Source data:
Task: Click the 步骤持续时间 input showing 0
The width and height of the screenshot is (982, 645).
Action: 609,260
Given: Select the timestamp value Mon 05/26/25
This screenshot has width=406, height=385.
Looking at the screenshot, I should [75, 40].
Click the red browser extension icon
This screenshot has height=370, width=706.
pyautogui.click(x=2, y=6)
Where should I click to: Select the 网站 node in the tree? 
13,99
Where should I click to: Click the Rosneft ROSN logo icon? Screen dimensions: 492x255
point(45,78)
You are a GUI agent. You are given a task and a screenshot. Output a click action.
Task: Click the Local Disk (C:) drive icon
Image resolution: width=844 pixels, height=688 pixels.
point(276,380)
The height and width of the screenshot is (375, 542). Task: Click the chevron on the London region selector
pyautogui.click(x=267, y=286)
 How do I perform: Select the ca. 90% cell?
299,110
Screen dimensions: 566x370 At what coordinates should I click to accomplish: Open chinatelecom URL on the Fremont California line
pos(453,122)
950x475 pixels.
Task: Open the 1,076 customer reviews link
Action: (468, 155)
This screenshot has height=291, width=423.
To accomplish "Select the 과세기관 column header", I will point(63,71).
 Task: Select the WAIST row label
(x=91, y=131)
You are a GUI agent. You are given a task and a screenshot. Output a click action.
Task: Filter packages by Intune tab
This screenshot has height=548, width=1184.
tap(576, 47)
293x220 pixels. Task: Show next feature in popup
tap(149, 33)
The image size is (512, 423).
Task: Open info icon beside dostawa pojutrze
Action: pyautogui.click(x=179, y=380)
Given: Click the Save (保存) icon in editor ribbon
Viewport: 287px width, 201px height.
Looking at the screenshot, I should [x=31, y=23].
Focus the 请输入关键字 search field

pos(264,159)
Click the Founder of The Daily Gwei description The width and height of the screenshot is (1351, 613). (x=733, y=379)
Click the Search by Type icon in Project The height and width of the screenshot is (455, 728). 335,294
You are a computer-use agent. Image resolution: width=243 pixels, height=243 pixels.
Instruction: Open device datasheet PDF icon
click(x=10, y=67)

• Exercise directions
The response should consist of all the entries, copied without any alteration.

• Answer section
Task: Click the 步骤持续时间 input showing 0
The width and height of the screenshot is (982, 645).
Action: 609,260
Given: Select the timestamp value Mon 05/26/25
This screenshot has width=406, height=385.
Looking at the screenshot, I should [75, 40].
Click the red browser extension icon
This screenshot has height=370, width=706.
pyautogui.click(x=2, y=6)
Where should I click to: Select the 网站 node in the tree? 
13,99
Where should I click to: Click the Rosneft ROSN logo icon? Screen dimensions: 492x255
point(45,78)
You are a GUI agent. You are given a task and a screenshot. Output a click action.
Task: Click the Local Disk (C:) drive icon
Image resolution: width=844 pixels, height=688 pixels.
point(276,380)
The height and width of the screenshot is (375, 542). Task: Click the chevron on the London region selector
pyautogui.click(x=267, y=286)
 How do I perform: Select the ca. 90% cell?
299,110
Screen dimensions: 566x370 At what coordinates should I click to accomplish: Open chinatelecom URL on the Fremont California line
pos(453,122)
950x475 pixels.
Task: Open the 1,076 customer reviews link
Action: (468, 155)
This screenshot has height=291, width=423.
To accomplish "Select the 과세기관 column header", I will point(63,71).
 Task: Select the WAIST row label
(x=91, y=131)
You are a GUI agent. You are given a task and a screenshot. Output a click action.
Task: Filter packages by Intune tab
This screenshot has height=548, width=1184.
tap(576, 47)
293x220 pixels. Task: Show next feature in popup
tap(149, 33)
The image size is (512, 423).
Task: Open info icon beside dostawa pojutrze
Action: pyautogui.click(x=179, y=380)
Given: Click the Save (保存) icon in editor ribbon
Viewport: 287px width, 201px height.
Looking at the screenshot, I should [x=31, y=23].
Focus the 请输入关键字 search field

pos(264,159)
Click the Founder of The Daily Gwei description The width and height of the screenshot is (1351, 613). (x=733, y=379)
Click the Search by Type icon in Project The height and width of the screenshot is (455, 728). 335,294
You are a computer-use agent. Image resolution: width=243 pixels, height=243 pixels.
Instruction: Open device datasheet PDF icon
click(x=10, y=67)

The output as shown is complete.